■ Problem ■
Please transcribe the lines below exactly, and leave every image behind.

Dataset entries
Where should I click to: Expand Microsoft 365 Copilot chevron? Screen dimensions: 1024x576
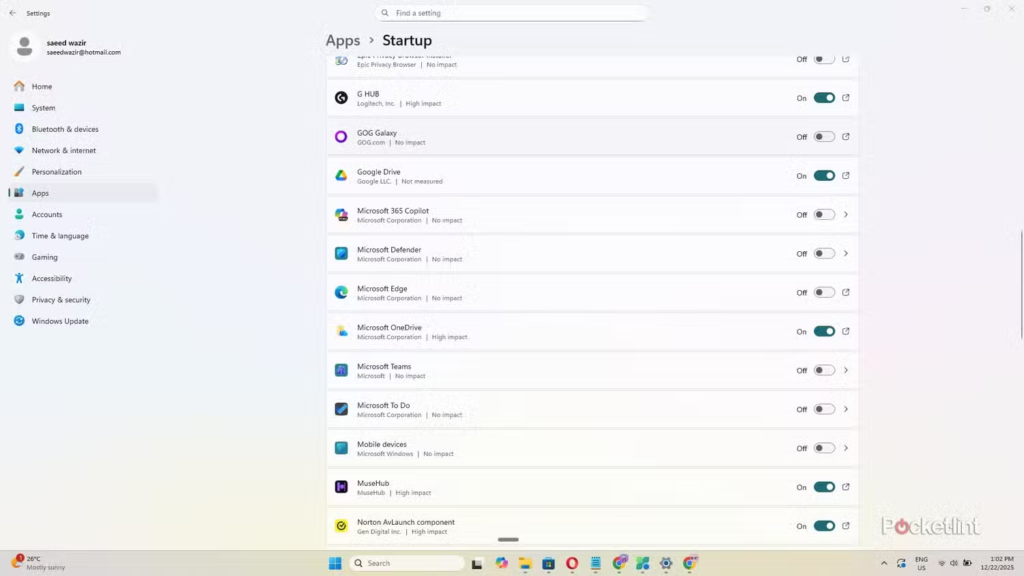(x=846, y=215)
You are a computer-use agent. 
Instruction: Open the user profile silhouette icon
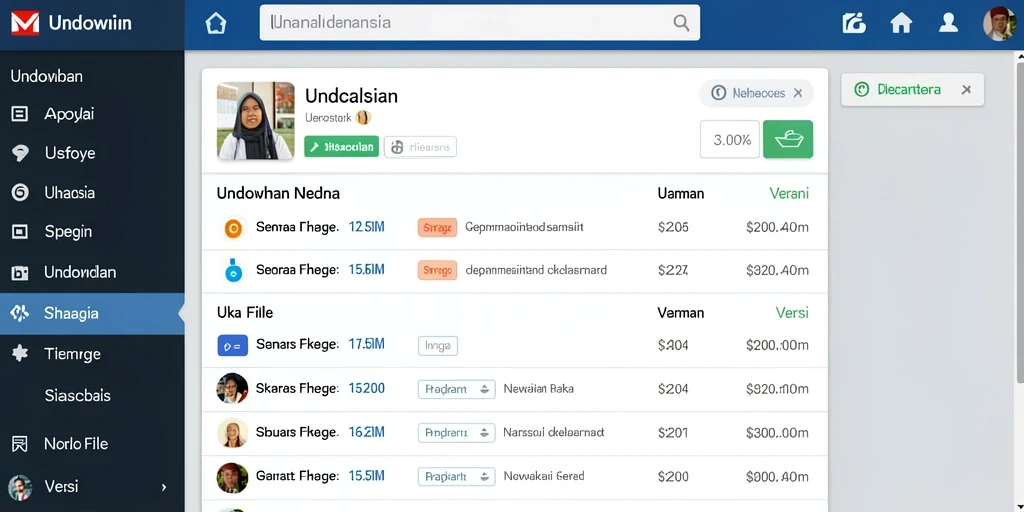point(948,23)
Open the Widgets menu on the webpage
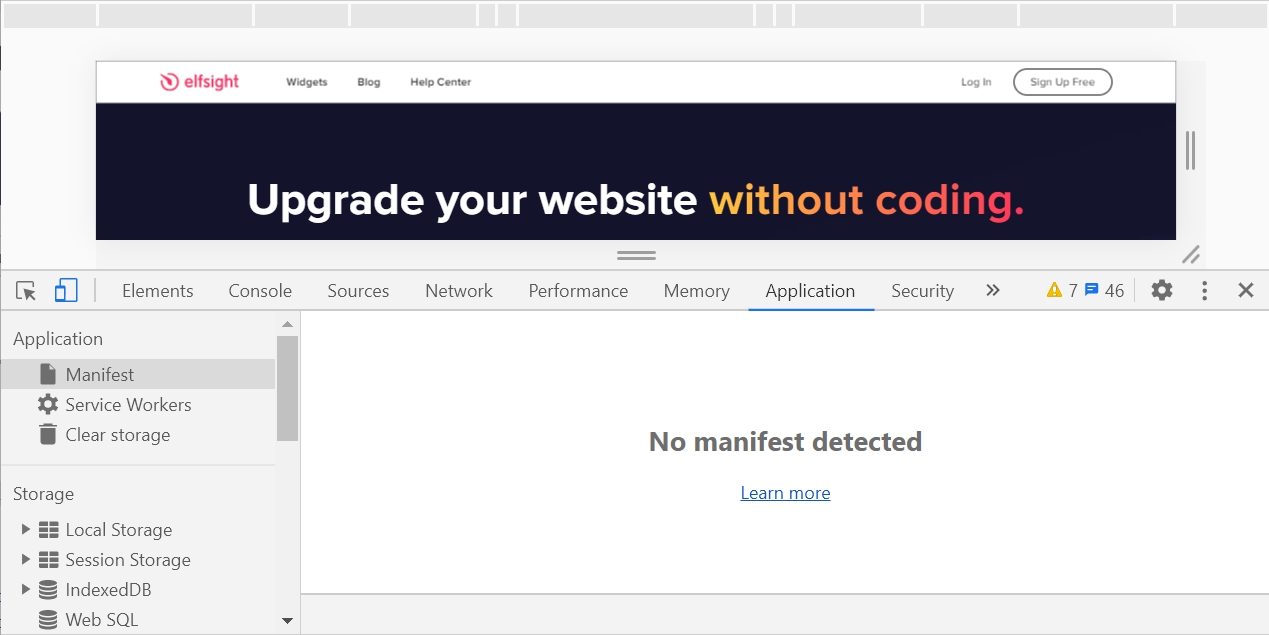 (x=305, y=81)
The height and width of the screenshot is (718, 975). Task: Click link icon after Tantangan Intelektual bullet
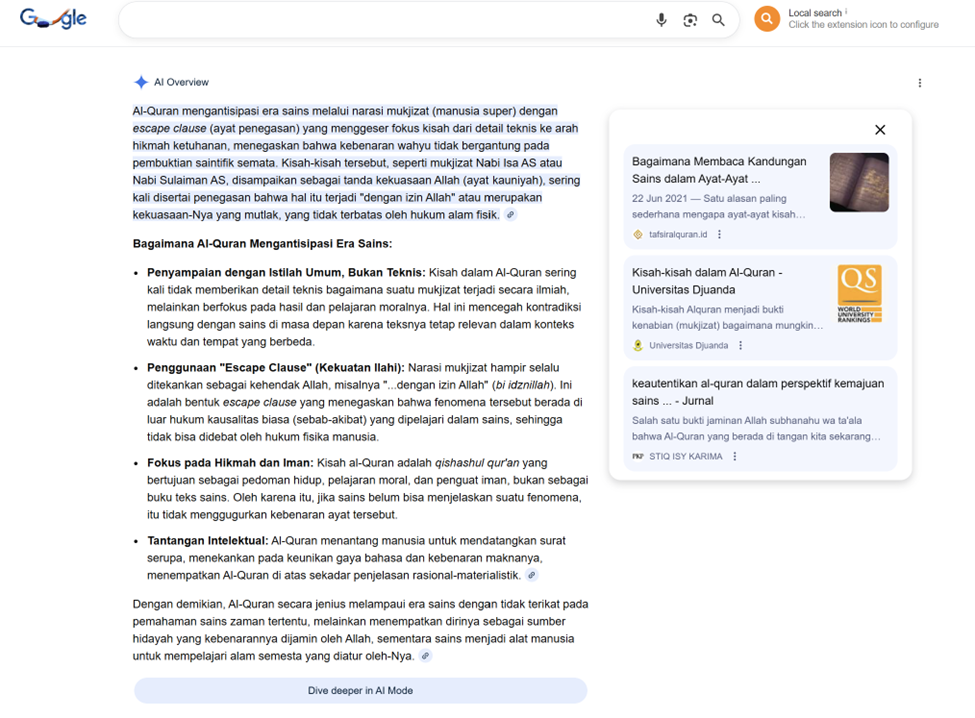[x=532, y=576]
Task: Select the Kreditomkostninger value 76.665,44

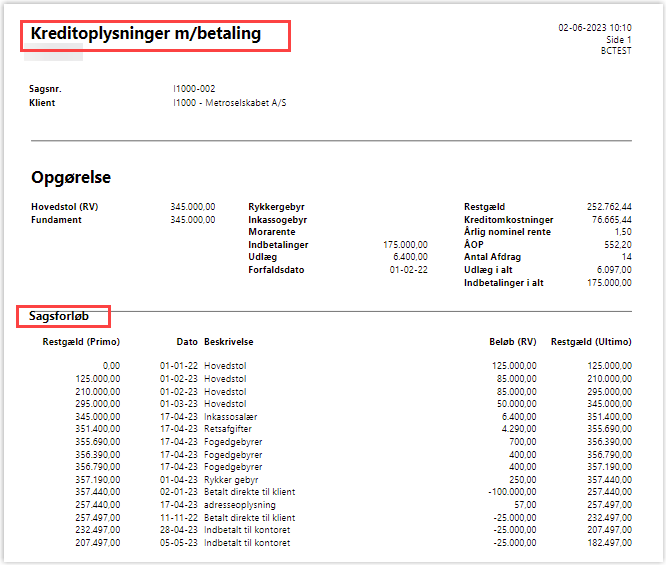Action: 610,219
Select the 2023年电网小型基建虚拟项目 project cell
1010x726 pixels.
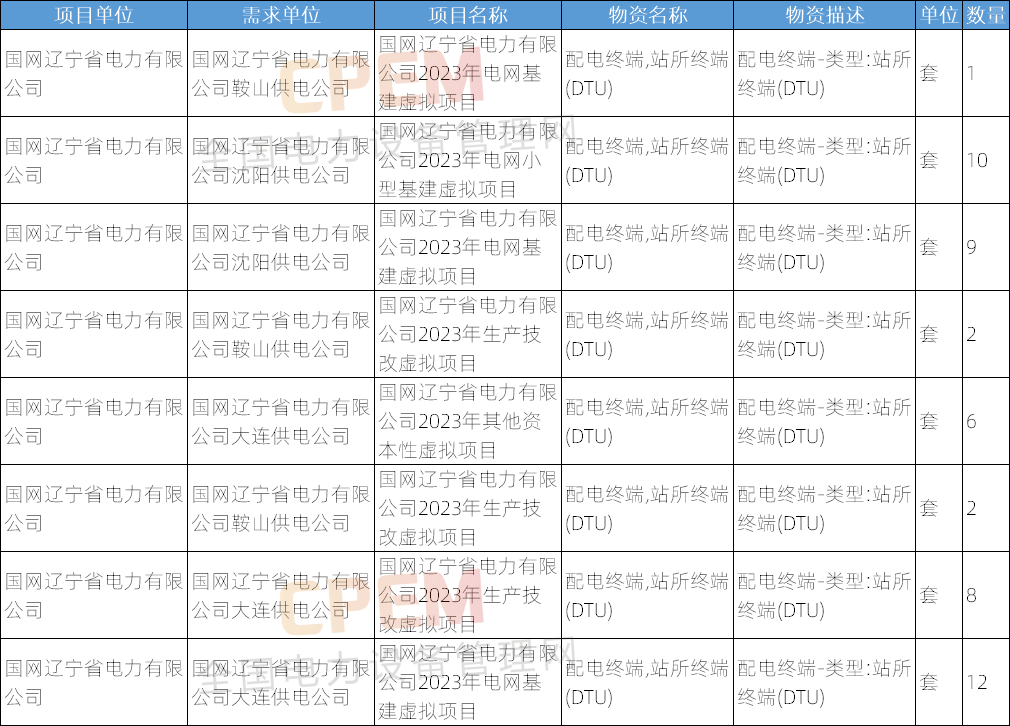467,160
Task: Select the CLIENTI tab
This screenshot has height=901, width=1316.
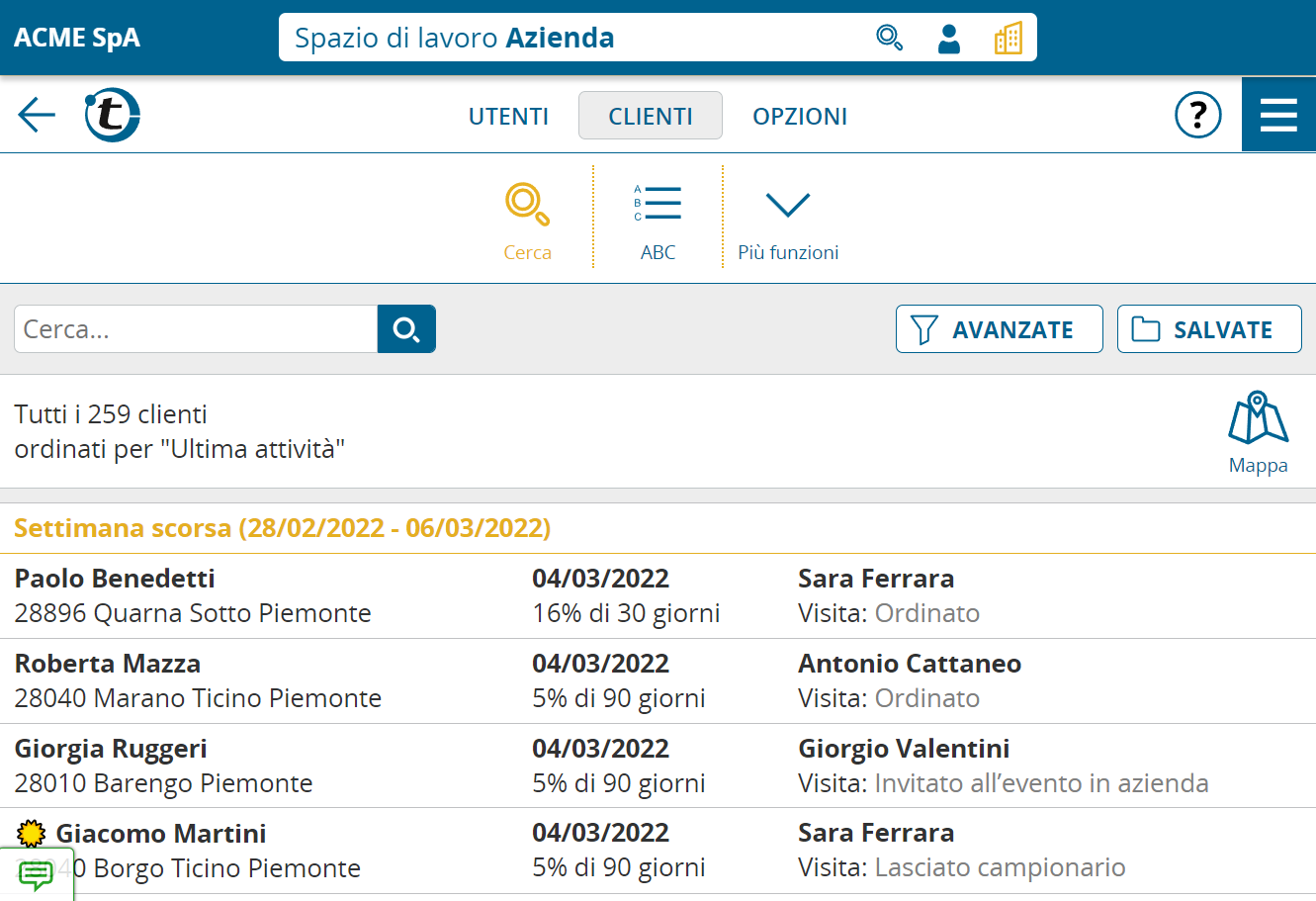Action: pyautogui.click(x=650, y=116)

■ Response to the task ■
Where should I click to: Expand Microsoft 365 Copilot chevron? Screen dimensions: 1024x576
(x=846, y=215)
You are a computer-use agent. 
Instruction: Open the user profile silhouette icon
point(948,23)
Open the Widgets menu on the webpage
 (x=305, y=81)
The height and width of the screenshot is (718, 975). Task: Click link icon after Tantangan Intelektual bullet
[x=532, y=576]
Task: Select the Kreditomkostninger value 76.665,44

Action: 610,219
Select the 2023年电网小型基建虚拟项目 project cell
1010x726 pixels.
467,160
Task: Select the CLIENTI tab
This screenshot has height=901, width=1316.
Action: pyautogui.click(x=650, y=116)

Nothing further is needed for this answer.